--- JOB 1 ---
Answer these questions about the forum thread on the creaking Kindle:
(a) Which case does vedichymn use with the Kindle 3?
(b) According to Tiersten, how is the back of the Kindle held in place?
(c) What search did oturn run on Google to find the thread?

>> BEGIN DOCUMENT SEGMENT

# Creaky kindle 3?



## vedichymn (Aug 18, 2010)

Ack, just noticed my kindle 3 is making a creaking noise when I touch the area between the screen and the right hand "page forward" button.  It also occasionally happens on the left side as well in the same area.

I'm going to call Amazon tomorrow (although I'm sure I might be waiting a while for a replacement), but is this just a fluke, or somehow related to cases/usage at all?  I'm using the "official" amazon case, non lighted version.


----------



## vedichymn (Aug 18, 2010)

Hooray for Amazon, I should have a new kindle tomorrow!


----------



## Tiersten (Sep 6, 2010)

The back of the Kindle is just snapped into place with some clips to stop it from falling back out.  I guess the casing or the back plate on your Kindle is slightly warped or misshapen in some way that its extra loose.


----------



## cc84 (Aug 6, 2010)

Just the last couple of days i've noticed a creak in the same area, just behind my right page turn button. But it doesnt affect performance so i'm not worried about it. It will be going in it's new case tomorrow and staying there!


----------



## Dangerosa (Dec 5, 2008)

Mine is creaky too, but at the bottom. So when I press any buttons down there... _creak_. The top left corner of my Kindle was actually separated when I received it. I just snapped it back together and didn't worry about it, but now I'm wondering if the creaking is related to that. It's a concern because it seems to be getting worse.

I'm not sure if I want to bother with an exchange, though. I'm afraid of trading the creaking for a bigger problem.


----------



## oturn (Sep 16, 2010)

I just registered so I could reply to this thread.  I found it by searching discussions on Google with "Kindle loose".  My new Kindle arrived today, and I too quickly noticed that the right side by the buttons was "creaky".  I'm obviously disappointed, but there is some comfort in not being alone!

Obviously Amazon has a minor build quality issue.  Instead of immediately starting the exchange process, like I was originally inclined to do, now I think it's best to give it a few months so Amazon can work out these problems.  If anyone here gets an exchange unit, please let us know if the replacement is ok.


----------



## Neekeebee (Jan 10, 2009)

>> END DOCUMENT SEGMENT

--- JOB 2 ---
In the rows, reproduce the stretch from the line that contains "You are a GUI" through the line that contains "pyautogui.click(x=567, y=405)", substituting "arrow icon" for "paper plane icon" and keeping everything else unchanged. Give only those lines, and leave the pictures out.

>> BEGIN INPUT DATA

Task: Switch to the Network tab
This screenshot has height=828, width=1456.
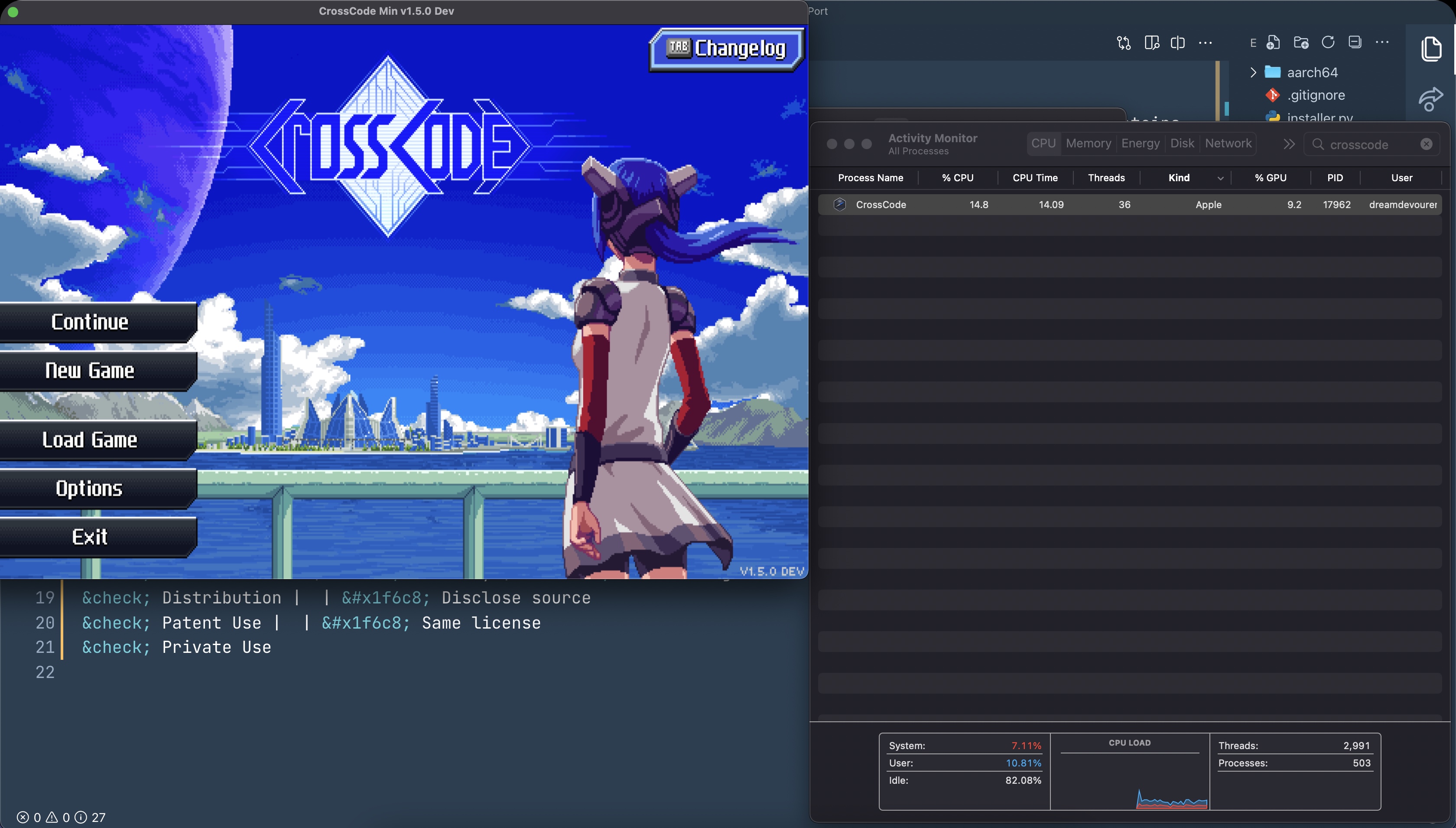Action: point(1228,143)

>> END INPUT DATA
>> BEGIN INPUT DATA

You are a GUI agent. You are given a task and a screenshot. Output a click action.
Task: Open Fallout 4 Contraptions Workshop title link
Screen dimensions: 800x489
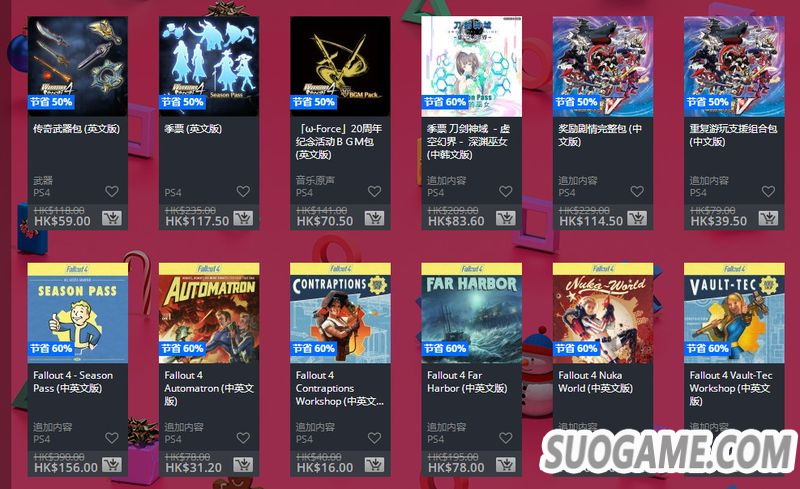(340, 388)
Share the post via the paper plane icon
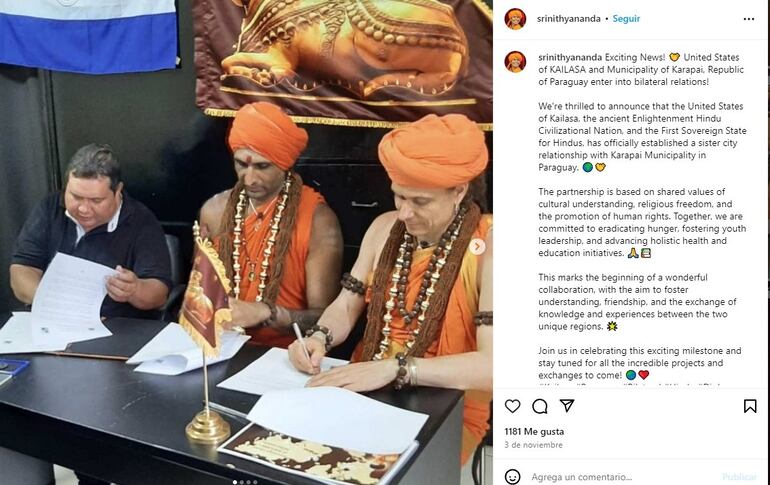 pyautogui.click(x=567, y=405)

>> END INPUT DATA

--- TASK RESULT 1 ---
(a) The "official" Amazon case, the non-lighted version.
(b) It is snapped into place with some clips that keep it from falling back out.
(c) "Kindle loose"

--- TASK RESULT 2 ---
You are a GUI agent. You are given a task and a screenshot. Output a click action.
Task: Open Fallout 4 Contraptions Workshop title link
Screen dimensions: 800x489
(340, 388)
Share the post via the arrow icon
 pyautogui.click(x=567, y=405)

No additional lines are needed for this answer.